And the Tower of Zhaal is a rip roaring fun ride. It is a roller coaster of an adventure with the heroes (spoilers) summoning Cthulhu itself to save the day at the end. 


Then, in the Tree of Azathoth, Phipps completely changes gears and we go from Weird West to Film Noire. Booth ends up in a city in the dream lands and find the role of hard boiled detective coming over him. And the genre flip is acknowledged in context.


The books are a well balanced blend of Cthulhu Lite and Cosmic Horror. The heroes are able to defeat eldritch abominations. Beings like deep ones and ghouls are humanized. Booth has civil conversations with shogoths and Nyarlathotep and more. But, in the big picture, the Great Old Ones won, every victory is fleeting and hollow, and humanity is entirely meaningless.


And the Tree of Azathoth is the bleakest book, at least unless Phipps writes another one. The remnants of humanity are ghosts living in a dream world. That was a nightmarish outcome that Booth fought against in the first book and now that is as good as it gets. 


I was impressed by how bleak it got. By the end, it was full on cosmic horror while still giving Booth agency. It’s good enough I don’t want to spoil it beyond saying that.
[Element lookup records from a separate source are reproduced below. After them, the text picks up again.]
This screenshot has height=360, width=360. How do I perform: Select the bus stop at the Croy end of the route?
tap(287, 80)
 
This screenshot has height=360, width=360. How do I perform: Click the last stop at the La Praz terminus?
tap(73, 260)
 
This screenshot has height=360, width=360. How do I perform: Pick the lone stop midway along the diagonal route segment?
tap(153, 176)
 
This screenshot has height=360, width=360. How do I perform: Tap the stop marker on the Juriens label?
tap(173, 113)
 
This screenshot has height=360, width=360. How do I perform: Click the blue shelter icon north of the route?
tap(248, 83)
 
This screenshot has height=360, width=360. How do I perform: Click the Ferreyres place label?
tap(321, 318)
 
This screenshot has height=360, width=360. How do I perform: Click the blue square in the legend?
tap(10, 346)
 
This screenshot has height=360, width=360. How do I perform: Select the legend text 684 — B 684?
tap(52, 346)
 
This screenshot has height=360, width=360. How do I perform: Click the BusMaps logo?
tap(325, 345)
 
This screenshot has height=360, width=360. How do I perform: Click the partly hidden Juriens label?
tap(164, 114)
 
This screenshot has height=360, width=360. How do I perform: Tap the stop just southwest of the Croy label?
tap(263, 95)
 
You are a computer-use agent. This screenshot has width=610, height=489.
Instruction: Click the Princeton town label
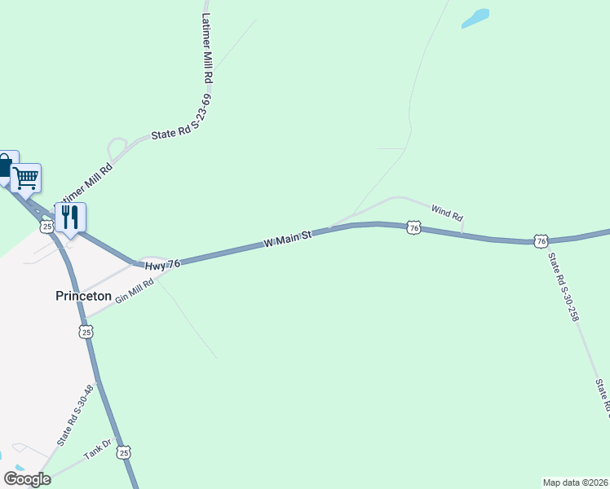(x=82, y=296)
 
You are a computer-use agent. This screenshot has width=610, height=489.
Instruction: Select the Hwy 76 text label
(x=162, y=265)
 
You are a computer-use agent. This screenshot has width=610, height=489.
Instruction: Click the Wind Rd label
(x=447, y=214)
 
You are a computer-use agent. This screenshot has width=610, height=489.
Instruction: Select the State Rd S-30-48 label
(x=76, y=416)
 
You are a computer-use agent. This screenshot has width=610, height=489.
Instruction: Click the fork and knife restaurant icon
(x=70, y=217)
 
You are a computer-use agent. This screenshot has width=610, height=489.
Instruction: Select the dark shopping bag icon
(x=5, y=166)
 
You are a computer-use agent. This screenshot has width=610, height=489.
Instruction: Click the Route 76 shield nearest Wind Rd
(x=413, y=228)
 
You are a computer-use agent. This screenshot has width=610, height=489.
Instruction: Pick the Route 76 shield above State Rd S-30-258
(x=541, y=240)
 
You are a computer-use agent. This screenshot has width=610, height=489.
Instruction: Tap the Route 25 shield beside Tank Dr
(x=123, y=452)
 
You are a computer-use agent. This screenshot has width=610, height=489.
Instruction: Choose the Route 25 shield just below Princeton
(x=86, y=332)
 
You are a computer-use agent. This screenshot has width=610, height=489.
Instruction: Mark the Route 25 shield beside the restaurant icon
(x=47, y=225)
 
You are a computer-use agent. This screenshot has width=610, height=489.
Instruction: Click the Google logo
(x=27, y=479)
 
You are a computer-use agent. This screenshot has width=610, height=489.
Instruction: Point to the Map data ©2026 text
(x=575, y=482)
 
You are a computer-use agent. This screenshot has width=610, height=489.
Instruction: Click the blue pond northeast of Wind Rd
(x=475, y=18)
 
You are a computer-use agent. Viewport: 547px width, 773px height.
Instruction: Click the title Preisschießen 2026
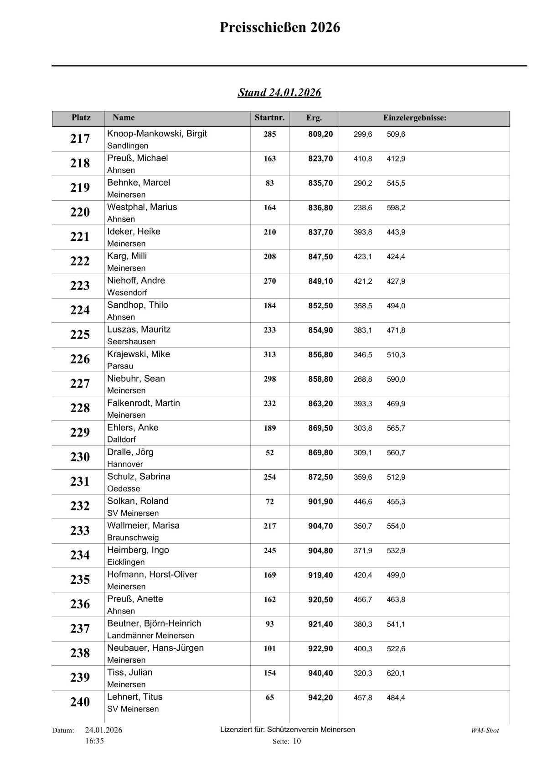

Through out all the books, Phipps makes shoutouts to many authors but Brian Lumley get a lot of them. Lumley was important both as a proponent of Cthulhu Lite and keeping Lovecraft alive before his worked made the jump to pop culture. 


But I just keep thinking that Phipps does it so much better every time he references Lumley. Phipps normalizes the Mythos more effectively with making monsters normal people. But when he goes for abyssal horror, it hits hard.


Since Phipps makes several references to Howard, particularly in the third book, I’m expecting swords and sorcery if we get a fourth one.